**EXTRAIT DE DONNÉES**

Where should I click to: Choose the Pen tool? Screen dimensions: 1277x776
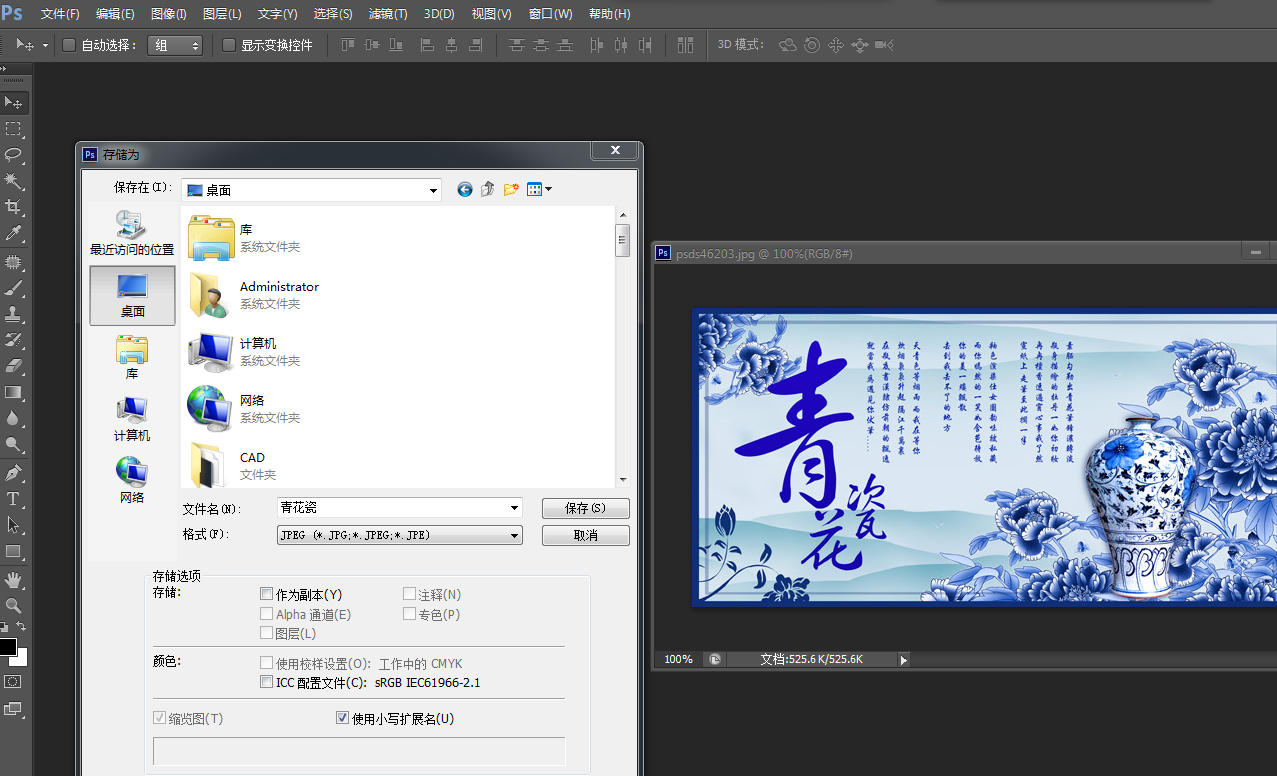coord(14,472)
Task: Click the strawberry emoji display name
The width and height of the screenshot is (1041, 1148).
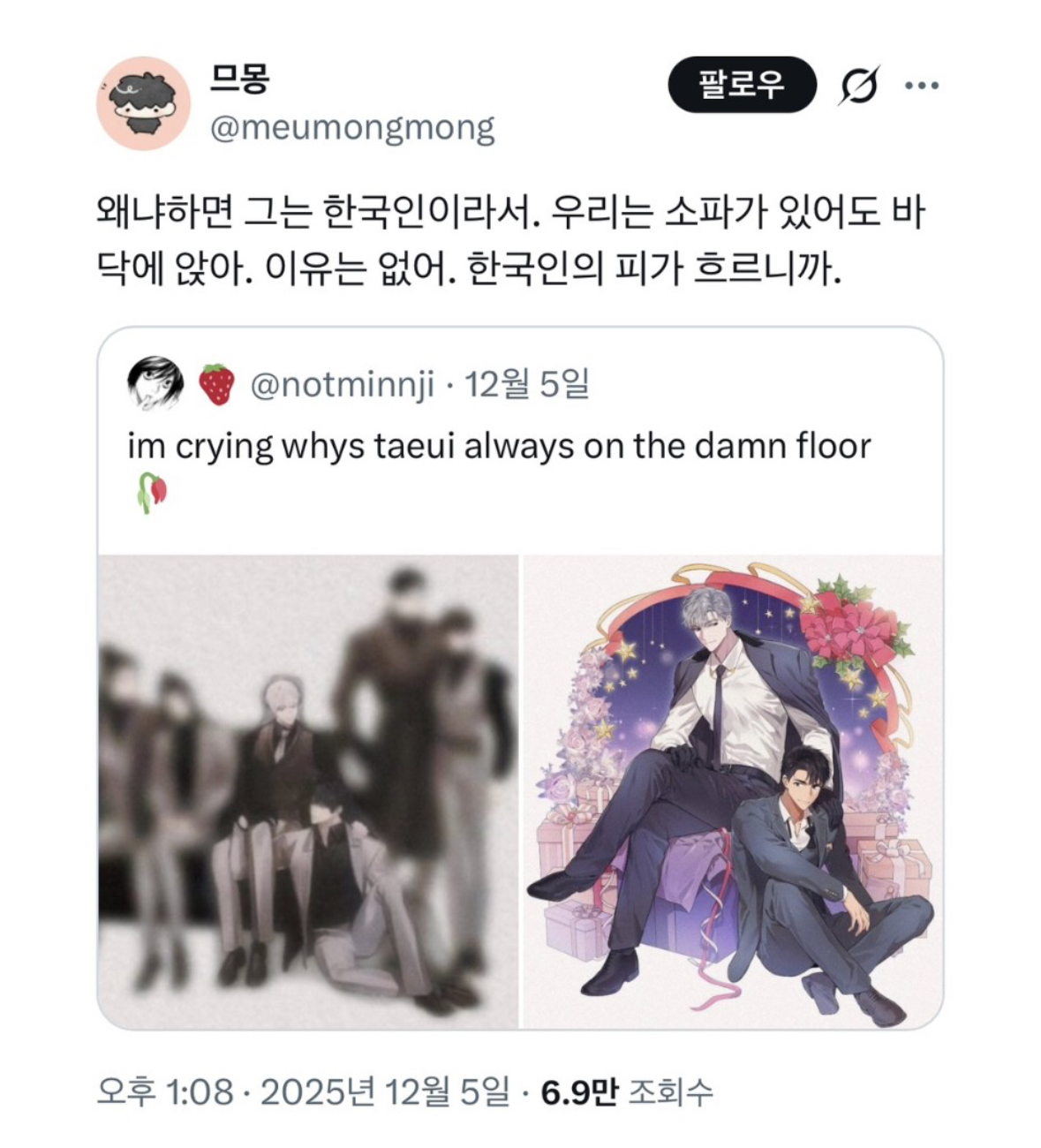Action: coord(216,385)
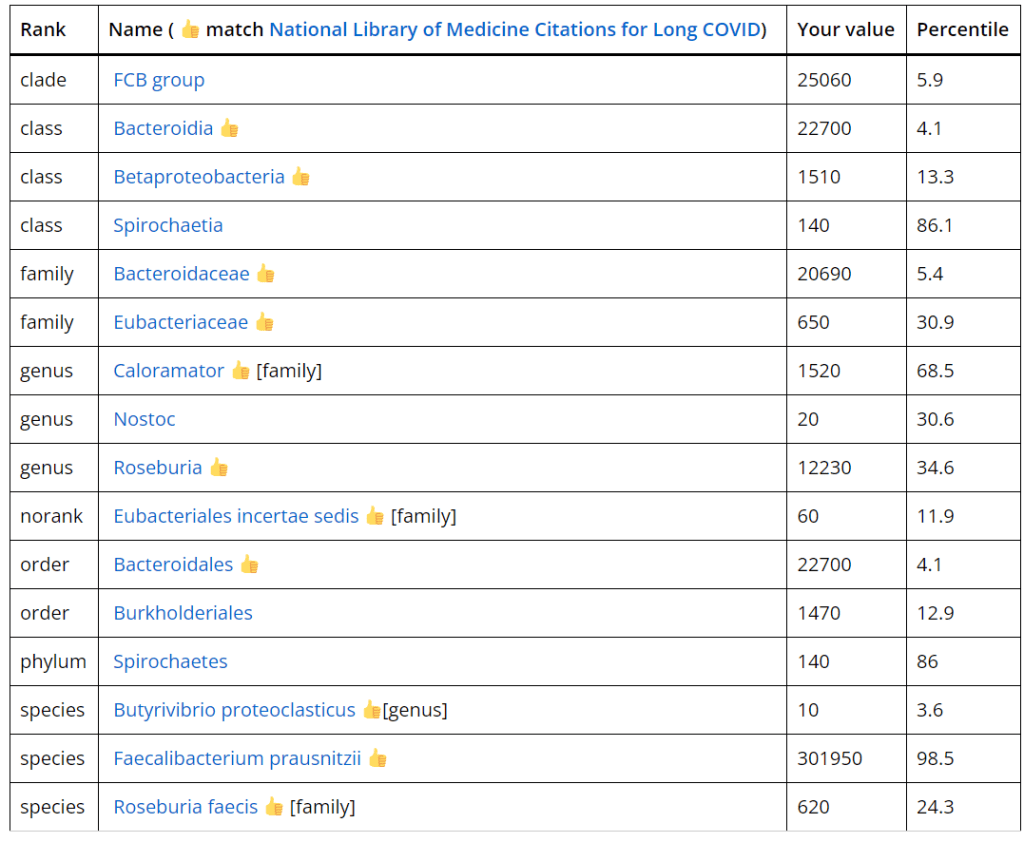Click the Percentile column header
The height and width of the screenshot is (842, 1024).
tap(962, 30)
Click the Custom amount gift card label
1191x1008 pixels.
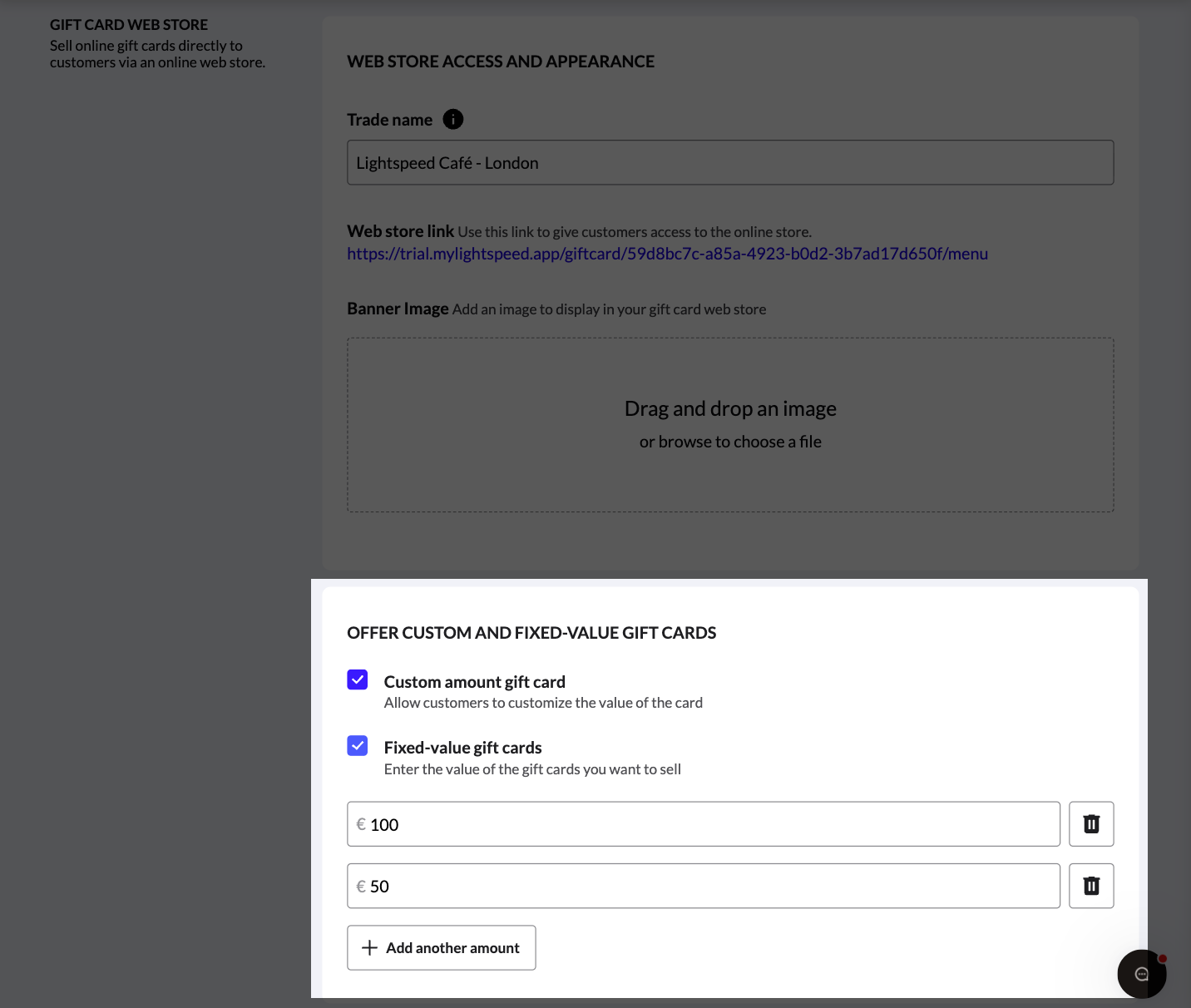(x=474, y=682)
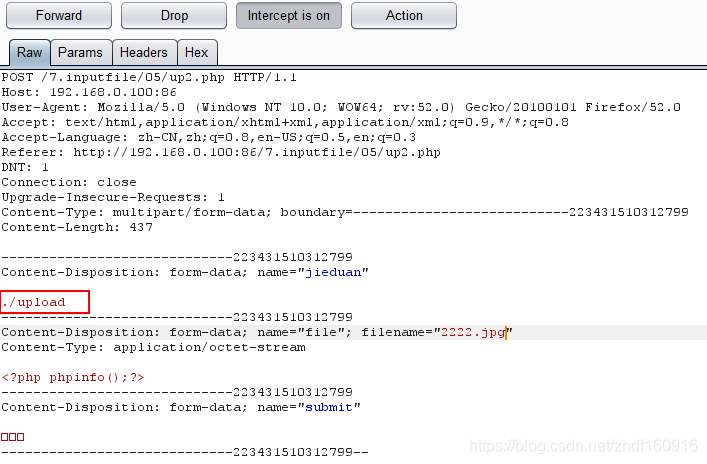Screen dimensions: 707x464
Task: Toggle the Intercept is on button
Action: point(289,16)
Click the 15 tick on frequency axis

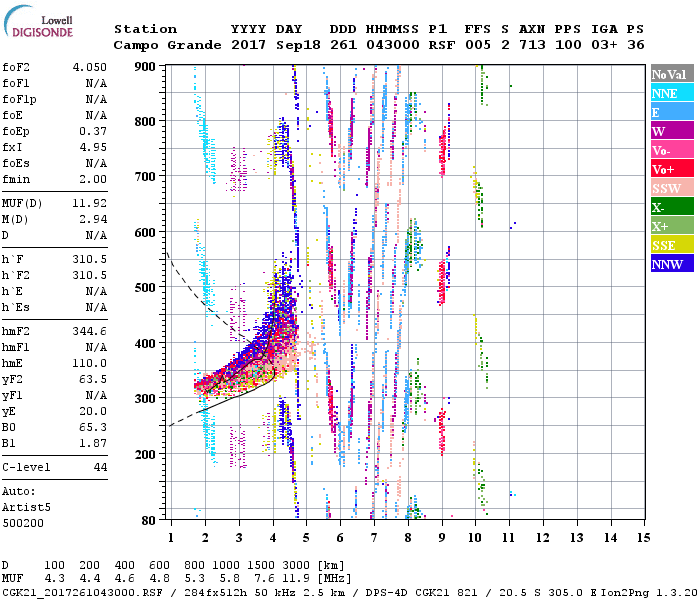click(x=643, y=537)
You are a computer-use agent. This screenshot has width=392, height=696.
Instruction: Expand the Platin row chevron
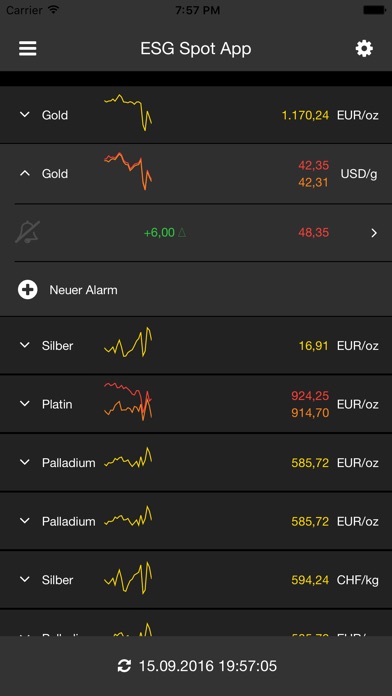(x=25, y=404)
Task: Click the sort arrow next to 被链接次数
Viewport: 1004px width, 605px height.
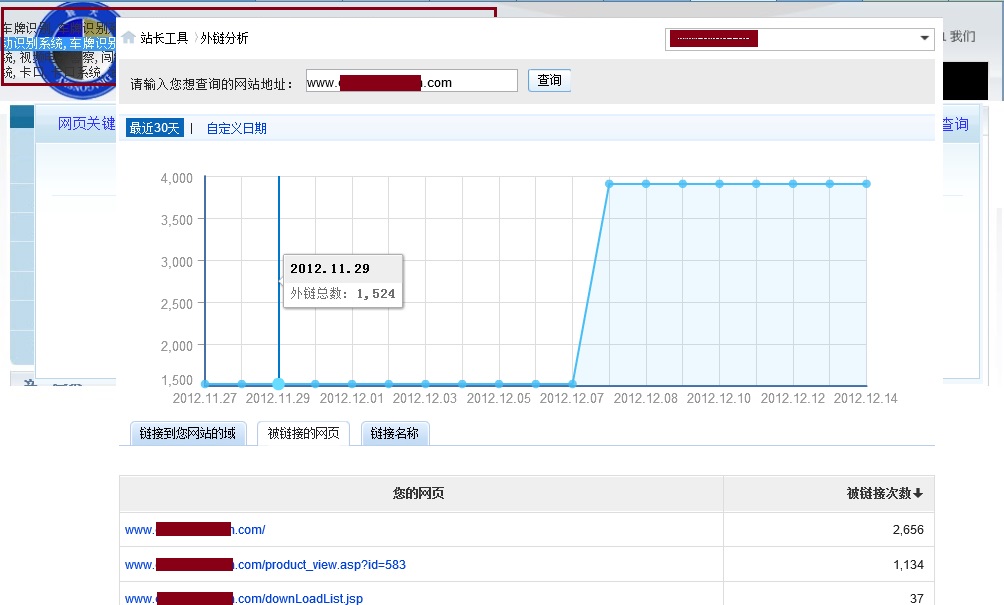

**CONSIGNES À SUIVRE**
Reproduisez sous forme de liste numérotée les lignes du matériel, de celle qui contient « Click the 15 tick on frequency axis » jusqu'à la fin du matériel, bornes comprises. Omettez les lignes vides et les images.

**RÉSULTAT CORRECT**
1. Click the 15 tick on frequency axis
2. click(x=643, y=537)
3. You are a computer-use agent. This screenshot has width=392, height=696.
4. Instruction: Expand the Platin row chevron
5. (x=25, y=404)
6. Task: Click the sort arrow next to 被链接次数
7. Viewport: 1004px width, 605px height.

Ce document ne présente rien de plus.